M.W. from Fairfield County, Connecticut writes:
Dear Mister Condo,
How far ahead can a Condo Association collect assessments for an upcoming major expense (Roof replacement). Our Board would like to assess owners 3 years ahead of the expense, can we do that?
Mister Condo replies:
M.W., as long as the rules for levying and collecting the Special Assessment as outlined in the governing documents are followed, I don’t see why the Board cannot begin collecting ahead of time. It is unusual for the assessment to be levied that far in advance but, perhaps, the Board has doubts about the owners to pay the assessment and they need to see if all owners will pay before committing to the project. In many cases, the contractor performing the work requires a deposit to being, payment along the way at critical milestones, and at job completion. The association would want to have the money readily available to meet those requirements. An HOA loan might be a better solution if homeowners are not willing to part with their money in advance but that would cost the members more in the long run. As long as the money is set aside in a separate account for the project requiring the Special Assessment and spent only in accordance with that project, they may have the right to collect the money in advance. Of course, all funds must be fully accounted for and any excess collected must be returned to owners at the end of the project. All the best.
3 thoughts on “Condo Special Assessment Levied 3 Years in Advance of Project”
My concern would be, is it a realistic price and owner confidence if they have to vote on it?. Who knows if prices will be higher or lower in the future, 3 years off. Few really competitive bidders would bid now without a huge contingency added in.
Three years off is also an attempt to bind future boards, that should require an owner vote, iMHO.
Best to have competitive bids later combined with a loan proposal that can offer owners to pay or take the loan terms through the association.
More work but much easier to get owner buy-in if they have to vote and do know all the details.
Also for now, increase the regular assessments at the next opportunity and place an amount in a special reserve fund to ease the hit in three years.
What we don’t know is
1.) Does the reserve study show the roof needing replacement in 3 years?
2.) Are the reserves so underfunded that nothing but a special assessment (or loan) is necessary?
a 3 year special assessment is less per month for payments over a typical 1 year special assessment term.
Paying in advance ensures that the owners who have benefited from the roof over the years pays the cost of getting that benefit.
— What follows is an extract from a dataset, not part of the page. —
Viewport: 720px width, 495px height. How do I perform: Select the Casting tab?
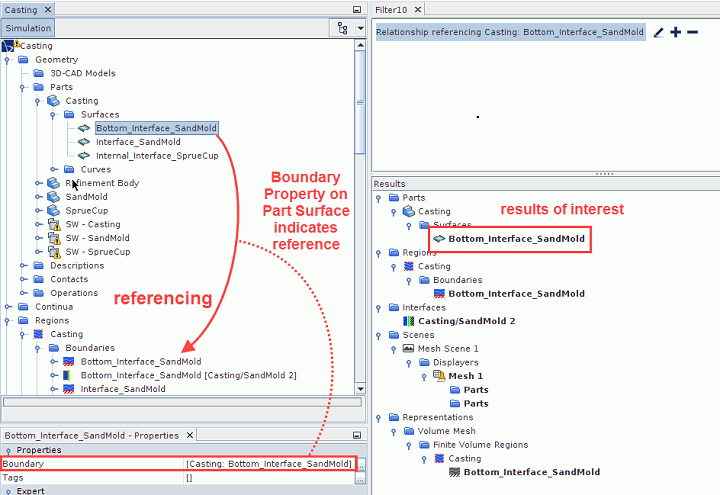tap(22, 9)
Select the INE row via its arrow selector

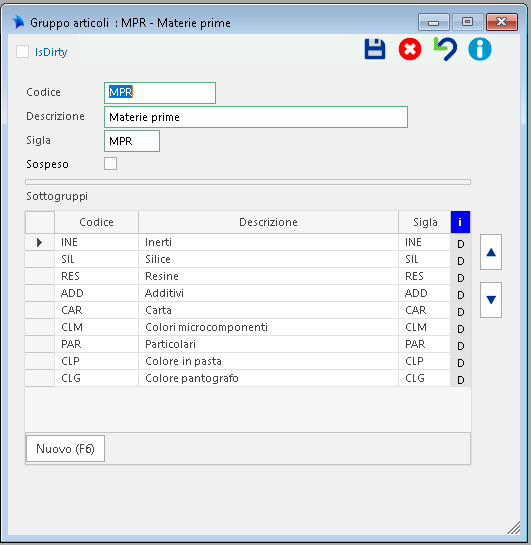point(40,242)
Put enough into the reserves to pay for a roof consultant that works for the HOA and does quality assurance observations and watches the roof contractors work; I see to many contractors off on their own who don’t always do the greatest job when un-watched.
Something to keep an eye on is the legislation “Securing Access to Finance Exterior Repairs (SAFER) in Condos Act of 2022.” Link attached. “The SAFER in Condos Act is intended to reduce upfront costs to condominium homeowners facing special assessments to finance necessary building repairs.” CAI is providing support for this legislation.
It could be the association couldn’t obtain favorable financing, even though they can commit future income. It happened once at our condo many, many years ago. Each unit owner had to come up with the full amount cash, or be able to obtain our own financing. It was the hard way to learn about reserves – from what happens when they are woefully inadequate. One foreclosed. It sounds like they are getting a running start ahead of time, but the roofing costs keep ratcheting up, hard to know in three years how much more it will cost. than the current estimate.